Dataset content:
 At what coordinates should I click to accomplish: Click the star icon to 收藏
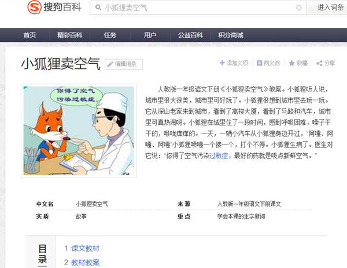[x=291, y=63]
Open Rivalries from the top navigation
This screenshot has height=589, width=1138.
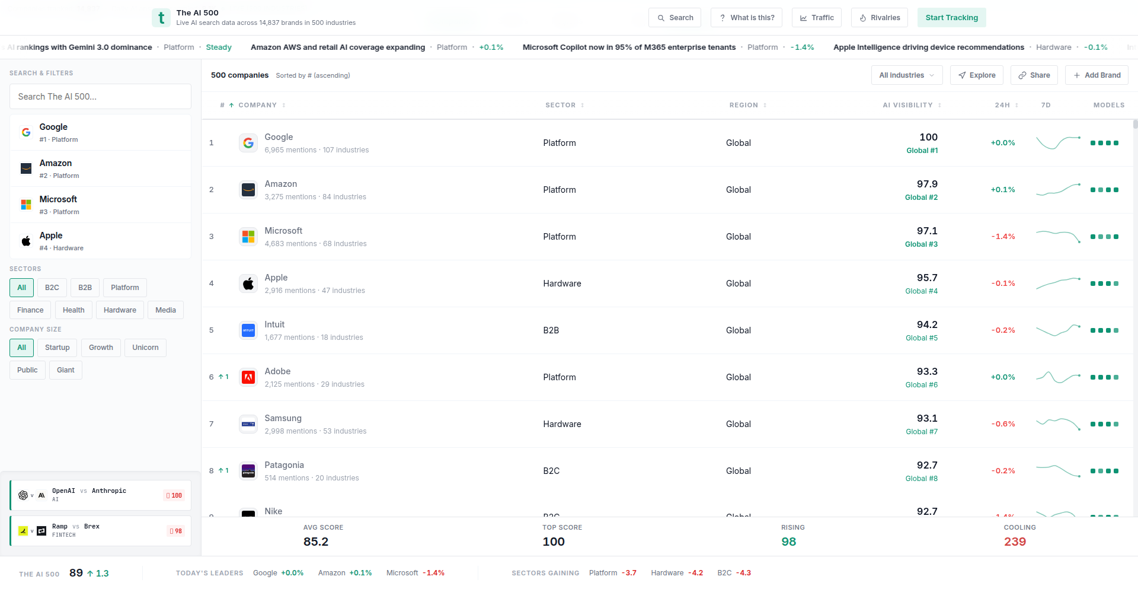point(879,18)
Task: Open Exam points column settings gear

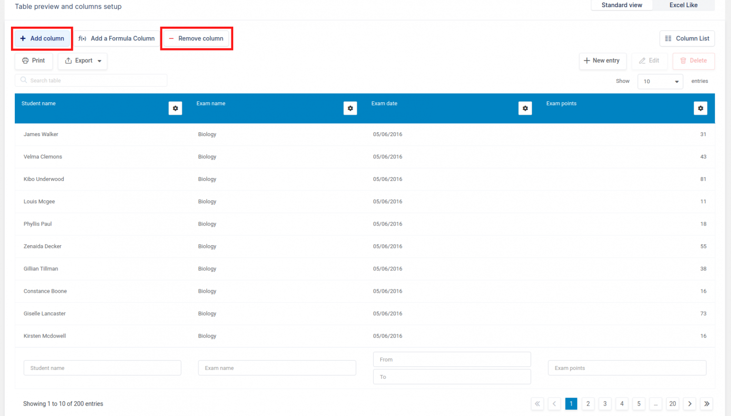Action: [700, 108]
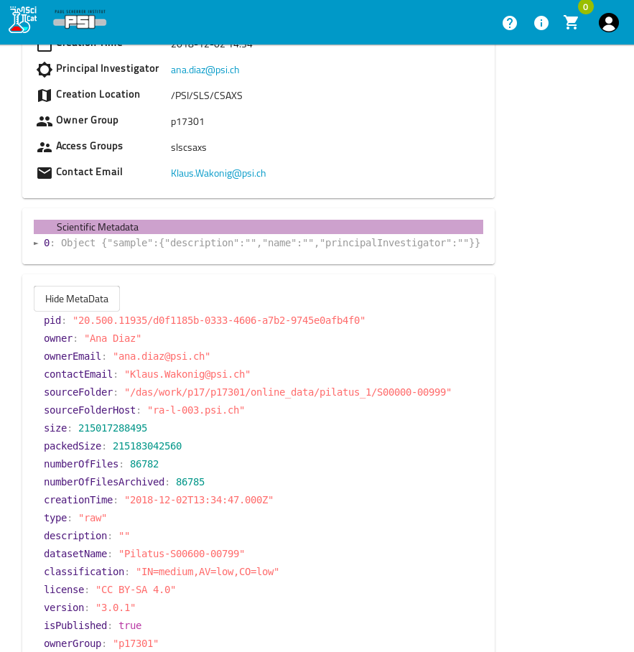Open the user account profile menu
The width and height of the screenshot is (634, 652).
609,23
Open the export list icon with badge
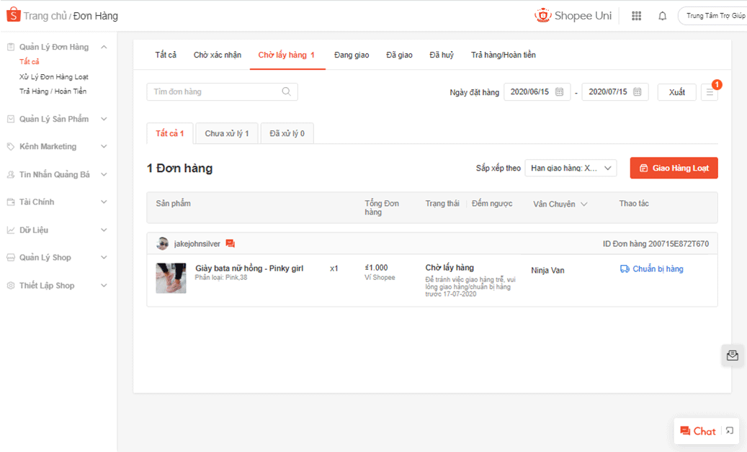Screen dimensions: 747x452 pyautogui.click(x=710, y=92)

How to complete this task: Transcribe exactly the lines from the one holding "This screenshot has height=589, width=1138." through the final line of the material above, both ends included; any pictures should be dropped.

Written response:
This screenshot has height=589, width=1138.
point(879,18)
Task: Open Exam points column settings gear

Action: [700, 108]
Open the user account profile menu
The width and height of the screenshot is (634, 652).
609,23
Open the export list icon with badge
Screen dimensions: 747x452 pyautogui.click(x=710, y=92)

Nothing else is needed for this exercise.